Figure 3. Mutating TSC2 at S1365 augments mTORC1 activity and function in murine CD8⁺ T cells upon stimulation.

(A) Immunoblot analysis of mTORC1 activity at baseline (time 0) and 0.5 and 2 hours after stimulation with αCD3/αCD28 in CD8⁺ T cells expressing WT or TSC2 SA/SA. Summary data to the right (n = 4/group); 2-way ANOVA, Sidaks multiple comparisons test: * P < 0.00003; ** P ≤ 0.003 versus Time 0, 120 min; †P = 0.012 versus WT at 120 min). (B) mTORC1 activity assessed by intracellular staining for mTORC1 activity via phospho-S6 levels in naive WT, TSC2 WT, SA/SA, or TSC2^–/– CD8⁺ T cells. Geo-MFI, geometric mean fluorescence intensity.
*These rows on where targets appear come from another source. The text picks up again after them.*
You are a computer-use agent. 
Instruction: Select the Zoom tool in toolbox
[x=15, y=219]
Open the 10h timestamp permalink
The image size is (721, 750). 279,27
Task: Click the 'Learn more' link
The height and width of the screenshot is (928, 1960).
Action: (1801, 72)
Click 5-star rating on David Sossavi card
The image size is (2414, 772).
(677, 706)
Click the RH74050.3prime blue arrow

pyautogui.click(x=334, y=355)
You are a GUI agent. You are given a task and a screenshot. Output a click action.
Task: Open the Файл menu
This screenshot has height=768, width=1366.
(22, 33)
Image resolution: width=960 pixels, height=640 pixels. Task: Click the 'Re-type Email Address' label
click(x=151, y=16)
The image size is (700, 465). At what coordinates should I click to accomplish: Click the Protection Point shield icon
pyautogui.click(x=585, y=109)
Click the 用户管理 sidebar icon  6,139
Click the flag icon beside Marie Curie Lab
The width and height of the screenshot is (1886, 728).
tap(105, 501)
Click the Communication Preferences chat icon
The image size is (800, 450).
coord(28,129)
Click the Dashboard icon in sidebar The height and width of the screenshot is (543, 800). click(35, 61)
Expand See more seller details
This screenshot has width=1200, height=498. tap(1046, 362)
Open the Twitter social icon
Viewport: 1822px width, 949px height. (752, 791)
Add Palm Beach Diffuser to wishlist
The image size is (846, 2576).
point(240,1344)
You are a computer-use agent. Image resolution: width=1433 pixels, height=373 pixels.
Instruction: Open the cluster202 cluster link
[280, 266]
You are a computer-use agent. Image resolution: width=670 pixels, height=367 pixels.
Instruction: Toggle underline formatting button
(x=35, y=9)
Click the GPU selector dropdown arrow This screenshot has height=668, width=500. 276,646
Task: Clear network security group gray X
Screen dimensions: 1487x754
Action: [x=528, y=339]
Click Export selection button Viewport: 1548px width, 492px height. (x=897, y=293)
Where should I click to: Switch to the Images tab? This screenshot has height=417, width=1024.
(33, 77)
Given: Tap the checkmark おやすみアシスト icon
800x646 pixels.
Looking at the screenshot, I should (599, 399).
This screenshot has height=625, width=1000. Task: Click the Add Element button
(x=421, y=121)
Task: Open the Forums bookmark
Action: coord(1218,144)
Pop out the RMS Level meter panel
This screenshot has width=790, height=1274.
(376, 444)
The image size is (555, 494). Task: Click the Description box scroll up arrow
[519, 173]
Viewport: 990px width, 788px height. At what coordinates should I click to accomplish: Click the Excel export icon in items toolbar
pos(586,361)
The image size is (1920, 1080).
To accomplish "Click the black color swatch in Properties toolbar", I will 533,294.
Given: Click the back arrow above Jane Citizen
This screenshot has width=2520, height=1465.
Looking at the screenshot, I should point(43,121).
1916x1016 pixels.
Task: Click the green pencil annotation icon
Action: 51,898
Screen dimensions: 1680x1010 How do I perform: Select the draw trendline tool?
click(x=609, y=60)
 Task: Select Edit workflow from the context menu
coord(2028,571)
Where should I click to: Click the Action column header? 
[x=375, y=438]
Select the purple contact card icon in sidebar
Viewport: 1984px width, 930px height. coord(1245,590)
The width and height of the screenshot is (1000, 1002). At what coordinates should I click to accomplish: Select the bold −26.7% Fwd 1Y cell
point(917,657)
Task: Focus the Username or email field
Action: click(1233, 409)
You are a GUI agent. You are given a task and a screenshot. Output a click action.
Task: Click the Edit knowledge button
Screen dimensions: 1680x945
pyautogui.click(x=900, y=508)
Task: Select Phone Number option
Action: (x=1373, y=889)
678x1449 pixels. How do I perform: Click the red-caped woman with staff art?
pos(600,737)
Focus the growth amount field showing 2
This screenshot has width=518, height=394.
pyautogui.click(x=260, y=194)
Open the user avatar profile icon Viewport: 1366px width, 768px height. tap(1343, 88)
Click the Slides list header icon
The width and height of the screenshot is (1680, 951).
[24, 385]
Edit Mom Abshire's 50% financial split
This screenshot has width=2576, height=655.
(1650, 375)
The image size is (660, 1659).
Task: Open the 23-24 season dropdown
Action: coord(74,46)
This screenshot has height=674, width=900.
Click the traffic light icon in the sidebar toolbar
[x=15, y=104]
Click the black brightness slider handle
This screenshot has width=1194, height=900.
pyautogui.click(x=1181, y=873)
Summary data to right; n = 4, 5, 3 for groups left to right; 1-way ANOVA, ****P = 3 × 10^–11, Holm-Šídáks multiple-comparisons test. (C) Example immunoblot for mTORC1 activation (pS6K-1) from similar experiment as in A but with TSC2 WT/SA CD8⁺ T cells. (D) Naive WT, WT/SA, and SA/SA CD8⁺ T cells stimulated with αCD3 and αCD28 to activate TCR signaling for 60 minutes and 18 hours and mTORC1 activity assessed by intracellular staining for mTORC1 activity via phospho-S6 levels. (E) WT and SA/SA CD8⁺ T cells stimulated with αCD3 and αCD28 with or without rapamycin to inhibit mTOR, and cell cycle entry assessed by BrdU⁺ staining by flow cytometry. n = 4 biologic replicates, 5 control, 2 rapamycin; P value Kruskal Wallis test. (F) Same experiment (without rapamycin) with cell counts measured after 24 and 48 hours. n = 5/group; significance found with Kruskal Wallis test. (G) WT, WT/SA, and SA/SA mutant OTI CD8⁺ T cells stimulated with OVA I peptide and cell proliferation analyzed by flow cytometry on day 2 and day 3 after activation. (H) CD8⁺ T cells from WT, WT/SA, and SA/SA genotypes, activated and expanded in IL-2, and then examined for cytokine analysis of IFN-γ, TNF-α, and IL-2 after restimulating with αCD3/αCD28. Data are representative of at least 2 independent experiments.